Monday, November 09, 2009
Three Yards & A Cloud of Dust
The Morehouse twins, Jacob and James, had been inseparable practically since their birth on a cold November night in a buckboard on their way to the mainland hospital. When apart as infants, they screamed until put together. They shared homemade toys and slept in the same crib, learned to crawl and walk at the same time, their tiny hands clasped tightly. They liked the same foods, the same people, the same adventures and the same old hunting dog. They played games with one mind, thought alike and progressed at the same pace. This unnerved their mother but made their daddy proud - both boys learned to read, shoot, drive, even swim with equal agility when tossed off the wharf at high tide. They were ripe with curiosity and mischief and learned early that being identical was an easy out in times of trouble. They sounded alike, wore matching jeans and shirts, combed their hair the same. Name tags would make things a mite easier, Uncle Willie was heard to say the day one of his cows went missing, Ain't never real clear who done what. The stolen cow was returned after a day or two when Sparrow located her peacefully grazing on a hill above the cove, not fifty yards from the boys' farm but better than five miles from home. Regrettably, the twins had thoroughly doused her with green food coloring, borrowed from Mr. McIntyre's store, and Willie - disgusted and too humiliated to be seen with a green milk cow - had been forced to borrow a horse trailer and bring her home well after dark. Each twin brazenly claimed innocence and since no one could prove which had actually done the deed, the incident passed into history. Both boys were scolded with all the ferocity their daddy could summon, which wasn't, even he admitted, much - the image of a green cow kept interfering with his efforts and it took most of his energy just to keep a straight face.

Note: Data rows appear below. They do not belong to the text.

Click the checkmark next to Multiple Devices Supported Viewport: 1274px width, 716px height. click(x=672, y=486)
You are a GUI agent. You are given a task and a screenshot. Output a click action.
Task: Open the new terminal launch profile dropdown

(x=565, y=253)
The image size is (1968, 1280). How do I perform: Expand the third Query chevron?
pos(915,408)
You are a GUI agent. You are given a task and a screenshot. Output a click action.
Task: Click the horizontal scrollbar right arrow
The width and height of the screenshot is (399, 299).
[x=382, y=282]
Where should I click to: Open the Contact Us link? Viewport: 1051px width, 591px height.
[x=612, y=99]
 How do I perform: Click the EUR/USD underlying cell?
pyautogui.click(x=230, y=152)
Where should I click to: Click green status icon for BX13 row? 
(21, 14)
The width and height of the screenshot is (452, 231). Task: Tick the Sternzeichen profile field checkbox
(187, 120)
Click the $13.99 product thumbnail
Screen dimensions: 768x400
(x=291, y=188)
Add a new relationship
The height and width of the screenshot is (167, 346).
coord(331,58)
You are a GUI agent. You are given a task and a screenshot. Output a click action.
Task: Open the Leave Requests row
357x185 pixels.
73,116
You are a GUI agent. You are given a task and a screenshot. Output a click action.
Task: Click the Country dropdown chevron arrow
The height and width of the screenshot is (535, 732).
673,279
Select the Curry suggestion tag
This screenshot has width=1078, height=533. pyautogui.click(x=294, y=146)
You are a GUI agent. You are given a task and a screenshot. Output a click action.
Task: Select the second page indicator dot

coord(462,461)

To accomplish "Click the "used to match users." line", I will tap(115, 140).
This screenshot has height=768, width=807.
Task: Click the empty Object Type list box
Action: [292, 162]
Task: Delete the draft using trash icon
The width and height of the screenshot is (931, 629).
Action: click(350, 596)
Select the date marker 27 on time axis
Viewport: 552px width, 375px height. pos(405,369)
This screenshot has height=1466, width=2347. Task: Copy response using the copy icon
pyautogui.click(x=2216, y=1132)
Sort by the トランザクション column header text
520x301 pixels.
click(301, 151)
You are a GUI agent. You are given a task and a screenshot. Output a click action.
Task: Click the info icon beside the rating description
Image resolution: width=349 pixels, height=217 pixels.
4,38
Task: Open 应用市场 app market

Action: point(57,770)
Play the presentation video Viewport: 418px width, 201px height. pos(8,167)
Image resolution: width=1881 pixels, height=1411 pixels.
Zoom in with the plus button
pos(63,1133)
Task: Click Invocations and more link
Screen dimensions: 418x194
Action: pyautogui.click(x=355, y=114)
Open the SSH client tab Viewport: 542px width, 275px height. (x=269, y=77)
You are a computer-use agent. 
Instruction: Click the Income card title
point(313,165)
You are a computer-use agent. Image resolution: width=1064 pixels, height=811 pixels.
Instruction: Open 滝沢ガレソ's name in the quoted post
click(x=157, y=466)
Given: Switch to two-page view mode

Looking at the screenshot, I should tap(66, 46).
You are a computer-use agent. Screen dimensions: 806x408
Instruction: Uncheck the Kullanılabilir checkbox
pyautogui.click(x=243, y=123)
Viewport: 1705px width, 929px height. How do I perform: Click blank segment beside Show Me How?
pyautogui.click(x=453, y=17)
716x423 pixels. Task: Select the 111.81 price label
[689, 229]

There followed the matter of the release of an unsuspecting field mouse into a church supper, the greasing of a prize pig on auction day, the sugar and salt substitution at McIntyre's just a day before the bake off for the Sunday School picnic, and the raising of a pair of lace edged knickers in place of the flag at the new post office building which resulted in the simultaneous and very public faint of the Swift sisters, three yards and a cloud of dust from their veranda. Neither Miss Violet or Miss Victoria was ever to utter a single word to the twins again which caused considerable interest in the ownership of the knickers despite the fact that under the most direst of threats from their mother, neither twin would ever divulge their origin. Bloomers on a flagpole! Miss Hilda exclaimed over tea with Nana, How extraordinary!
The twins were redeemed and mostly forgiven when both left to join the Royal Canadian Navy and returned as officers and presumably gentlemen. Several days later, a brown wrapped parcel was left discreetly on the Swift sisters' doorstep - it contained a single pair of white ladies knickers with lace edging and a cursive, monogrammed "V". It was, Miss Violet and Miss Victoria said, the best apology they'd ever had.